> SUPPLIED TEXT
______

4. Take into consider the control of fracture properties of metallic materials (Charpy V
Notch [CVN] and Crack Tip Opening Displacement [CTOD]) for robust structural
design against brittle fracture.
5. Base materials selection and design guidelines for Arctic environments on strong
engineering principles and adequately conservative statistical and design margins.
6. Qualify new materials and welding techniques after carefully considering existing
standards that are suitable for cold climates but taking into account the extreme
Arctic conditions and temperature cycles present in the Arctic.
7. Use reliability-based methods to incorporate statistically bounding low temperature
fracture toughness into structural design and fatigue life assessment to enhance
structural integrity for Arctic applications.
8. Develop relevant methods for analysis and experimental measurements of fracture
toughness of metallic materials and welded metals.
10.2.3 Non-metallic Materials
In connection with non-metallic materials, WGK recommends that the industry:
1. Take into consideration the design loads and accumulation of ice in the structures
exposed to Arctic environments.
2. Although there are several materials that can resist lower temperatures, conduct a
thorough review of the degradation mechanisms at low temperatures in the service
environment before a polymeric material can be used in Arctic environments.
3. Because of the lack of codes and standards, qualify polymeric materials that will be
used in Arctic environments at the LAST.
10.2.4 Guidelines
Finally, while significant advances have been made towards safer drilling techniques,
with more resistant materials, and better seals, the industry must develop guidelines that
prescribe the requirements for packing, shipping, handling, testing, qualifying, and de-
rating materials that will be used in Arctic environments.

______

> SUPPLIED DATA

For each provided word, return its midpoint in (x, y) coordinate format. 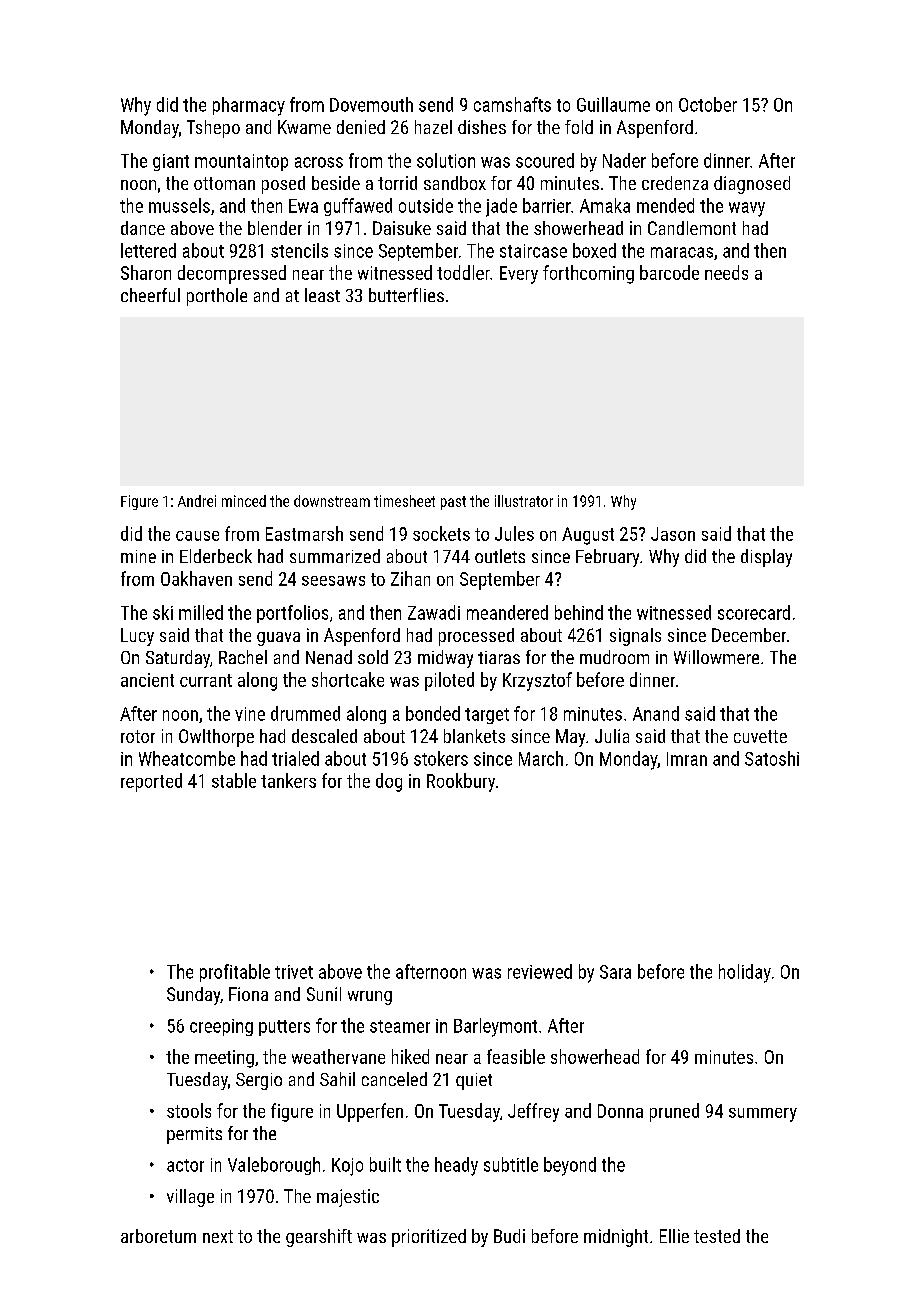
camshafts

______

> GOAL OF THE EXERCISE
Return the passage from the text on materials for Arctic environments above, copied word for word, from "10.2.3 Non-metallic Materials" up to and including "to Arctic environments.".

> WORKED SOLUTION
10.2.3 Non-metallic Materials
In connection with non-metallic materials, WGK recommends that the industry:
1. Take into consideration the design loads and accumulation of ice in the structures
exposed to Arctic environments.